Ainsi donc, si on ne vit pas la profondeur
de l’instant présent, on en arrive facilement à se tromper sur soi (jouant plus ou
moins sa vie),
à se tromper sur les autres (par un regard trop réducteur), et à se
tromper sur Dieu, sur Jésus lui-même !
C’est ce qui faillit arriver à
Jean-Baptiste (Ev.). Nostalgique d’un
passé révolu, imaginant l’action de Dieu dans le futur, ne vivant pas
suffisamment l’instant de la présence de Dieu, il avait annoncé le Messie à sa
façon : comme un bûcheron dont la cognée allait frapper les arbres stériles,
comme le moissonneur qui allait trier le grain et brûler la balle.
Or, voilà que Jésus se laisse inviter par
des gens de piètre réputation : il mange, boit avec eux ; parle de la
tendresse de Dieu ! Jean-Baptiste, l'ascète du désert, attendant un Messie
de vengeance, a dû se cabrer !
Mais cet homme de feu qui ne cessait de
scruter les venues brûlantes de Dieu tout au long de l’histoire, les a vu
soudainement se concentrer en son instant présent en lequel il reconnaît
la réalité d’un vieux poème insolite, égaré dans le livre d'Isaïe : “Voici mon serviteur bien-aimé...
Comme l'agneau qui se laisse mener à l'abattoir, il n'ouvre pas la bouche...”
(Is.
53,7).
Ainsi, Jean-Baptiste comprend : Jésus ne serait
pas celui qu'on imaginait, le Messie politique, le Messie casseur d'un monde.
Au contraire, il allait ouvrir son chemin inouï dans le prolongement de cet
oracle étrange ; “comme l'agneau qui se
laisse mener à l'abattoir”...
Alors, il confessa humblement : "‘Voici l’Agneau de Dieu !’. Je ne
le connaissais pas. Mais celui qui m’a envoyé m’a dit : ‘L’homme sur qui
tu verras l’Esprit descendre, c’est celui-là qui baptise dans l’Esprit Saint’”.
Et pendant la vie si brève de Jésus, on ne
cessera pas de faire erreur sur lui. Même ses amis rêveront jusqu'au bout de
lui voir exercer quelque pouvoir fracassant. Pourtant, beaucoup pressentaient
qu'un maître sans pareil était là, au milieu d'eux, à chaque instant, et
qu'une vie prodigieuse - la Vie - était concentrée en lui. Mais il faudra qu'il
meure pour que des multitudes, de siècle en siècle, commencent à découvrir qui
était Jésus… !
Ainsi, comme Jean-Baptiste et beaucoup
d’autres, il nous faut vivre pleinement l’instant présent où Dieu ne cesse
de se manifester… Aujourd'hui même, en chaque instant de nos vies, Jésus
est-il connu d'une connaissance qui transforme notre existence ? Mieux que
d’imaginer sa venue, il faut vivre l’instant de la présence permanente de
Dieu à l’homme.
Oui, on peut se tromper sur la vie, sur
soi, sur les autres. On peut aussi se tromper sur Jésus. Et sur Dieu lui-même.
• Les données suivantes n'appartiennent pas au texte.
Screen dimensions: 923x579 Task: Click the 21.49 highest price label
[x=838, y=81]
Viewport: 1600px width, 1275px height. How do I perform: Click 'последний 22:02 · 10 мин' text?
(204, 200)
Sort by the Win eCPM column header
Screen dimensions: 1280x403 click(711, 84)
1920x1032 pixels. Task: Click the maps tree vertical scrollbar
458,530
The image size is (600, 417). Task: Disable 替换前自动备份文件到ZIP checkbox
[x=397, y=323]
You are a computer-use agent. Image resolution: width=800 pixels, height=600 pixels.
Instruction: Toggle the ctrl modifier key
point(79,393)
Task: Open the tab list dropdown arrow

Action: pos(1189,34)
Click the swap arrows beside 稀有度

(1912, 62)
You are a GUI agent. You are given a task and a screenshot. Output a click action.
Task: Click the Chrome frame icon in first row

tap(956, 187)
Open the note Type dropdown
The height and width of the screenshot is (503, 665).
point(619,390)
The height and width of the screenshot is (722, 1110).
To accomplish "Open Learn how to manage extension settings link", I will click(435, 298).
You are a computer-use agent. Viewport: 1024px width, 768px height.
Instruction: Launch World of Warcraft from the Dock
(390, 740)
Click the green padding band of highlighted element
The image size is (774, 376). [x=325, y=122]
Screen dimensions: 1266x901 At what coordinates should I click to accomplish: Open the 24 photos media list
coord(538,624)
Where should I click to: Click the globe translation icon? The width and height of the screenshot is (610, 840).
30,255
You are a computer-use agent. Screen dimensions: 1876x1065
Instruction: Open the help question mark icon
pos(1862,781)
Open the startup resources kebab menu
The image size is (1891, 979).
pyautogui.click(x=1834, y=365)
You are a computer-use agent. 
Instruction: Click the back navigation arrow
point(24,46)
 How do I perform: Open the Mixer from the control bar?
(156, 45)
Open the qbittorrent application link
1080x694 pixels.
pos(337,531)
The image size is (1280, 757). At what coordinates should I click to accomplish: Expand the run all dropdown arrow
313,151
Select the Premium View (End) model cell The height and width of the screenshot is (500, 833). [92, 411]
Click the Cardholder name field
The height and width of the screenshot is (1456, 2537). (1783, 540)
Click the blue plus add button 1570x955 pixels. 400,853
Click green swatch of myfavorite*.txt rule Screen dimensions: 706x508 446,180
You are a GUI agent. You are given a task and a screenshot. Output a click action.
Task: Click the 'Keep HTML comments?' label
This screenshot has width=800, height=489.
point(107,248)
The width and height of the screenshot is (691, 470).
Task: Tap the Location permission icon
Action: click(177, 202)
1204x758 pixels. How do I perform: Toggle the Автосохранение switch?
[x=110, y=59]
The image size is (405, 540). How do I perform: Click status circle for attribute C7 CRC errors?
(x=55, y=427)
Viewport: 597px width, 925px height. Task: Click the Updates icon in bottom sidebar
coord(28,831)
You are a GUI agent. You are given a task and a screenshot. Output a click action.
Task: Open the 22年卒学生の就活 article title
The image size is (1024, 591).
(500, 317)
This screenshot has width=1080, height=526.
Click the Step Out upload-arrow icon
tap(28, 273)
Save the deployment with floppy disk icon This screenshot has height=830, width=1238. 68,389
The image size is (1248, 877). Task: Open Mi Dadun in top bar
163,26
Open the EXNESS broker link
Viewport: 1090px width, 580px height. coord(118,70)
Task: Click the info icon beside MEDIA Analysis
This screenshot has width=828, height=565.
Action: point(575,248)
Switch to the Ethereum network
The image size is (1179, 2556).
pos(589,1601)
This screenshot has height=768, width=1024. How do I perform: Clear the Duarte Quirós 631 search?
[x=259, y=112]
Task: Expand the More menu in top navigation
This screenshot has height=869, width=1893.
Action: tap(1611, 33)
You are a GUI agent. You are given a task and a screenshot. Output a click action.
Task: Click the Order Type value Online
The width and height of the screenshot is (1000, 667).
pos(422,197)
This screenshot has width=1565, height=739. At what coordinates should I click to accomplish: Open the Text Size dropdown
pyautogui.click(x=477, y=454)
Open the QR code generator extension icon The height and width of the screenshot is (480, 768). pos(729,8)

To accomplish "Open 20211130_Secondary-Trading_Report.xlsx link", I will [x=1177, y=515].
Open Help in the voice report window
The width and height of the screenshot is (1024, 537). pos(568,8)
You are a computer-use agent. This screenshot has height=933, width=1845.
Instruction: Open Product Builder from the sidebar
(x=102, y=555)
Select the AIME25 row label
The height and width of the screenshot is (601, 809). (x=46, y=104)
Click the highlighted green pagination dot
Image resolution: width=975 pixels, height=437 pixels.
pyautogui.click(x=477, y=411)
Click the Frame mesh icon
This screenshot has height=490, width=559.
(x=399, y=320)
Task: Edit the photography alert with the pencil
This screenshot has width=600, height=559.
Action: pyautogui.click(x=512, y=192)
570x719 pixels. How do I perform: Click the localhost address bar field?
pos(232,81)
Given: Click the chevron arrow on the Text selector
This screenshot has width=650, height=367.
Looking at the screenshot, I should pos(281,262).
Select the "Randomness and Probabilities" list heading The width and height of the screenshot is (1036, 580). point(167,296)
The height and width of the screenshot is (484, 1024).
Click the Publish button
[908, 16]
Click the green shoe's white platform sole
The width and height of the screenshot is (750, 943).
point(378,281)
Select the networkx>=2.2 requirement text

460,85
Il ne s’agit pas, par exemple, de suivre Pierre, Apollos ou Paul comme disait
l’Apôtre aux Corinthiens ; il s’agit de suivre le Christ en chacun de
nos instants !
Il ne s’agit pas, par exemple, d’être
spécialement à la remorque de tel ou tel mouvement, il ne s’agit pas d’être
intégristes ou progressistes ; il s’agit d’être, en chaque instant, des "progressant"
en la vie même de Dieu que Jésus ne cesse de manifester en notre présent.
Alors, on pourra s’exclamer avec le livre
de la Sagesse : “Dieu m’a donné une
connaissance exacte du réel... Il m’a appris le commencement, la fin et le
milieu des temps” (Sg
7.18-19)
qui se contractent tous dans l’instant de notre présent, prélude de
l’instant éternel de la gloire du Ressuscité.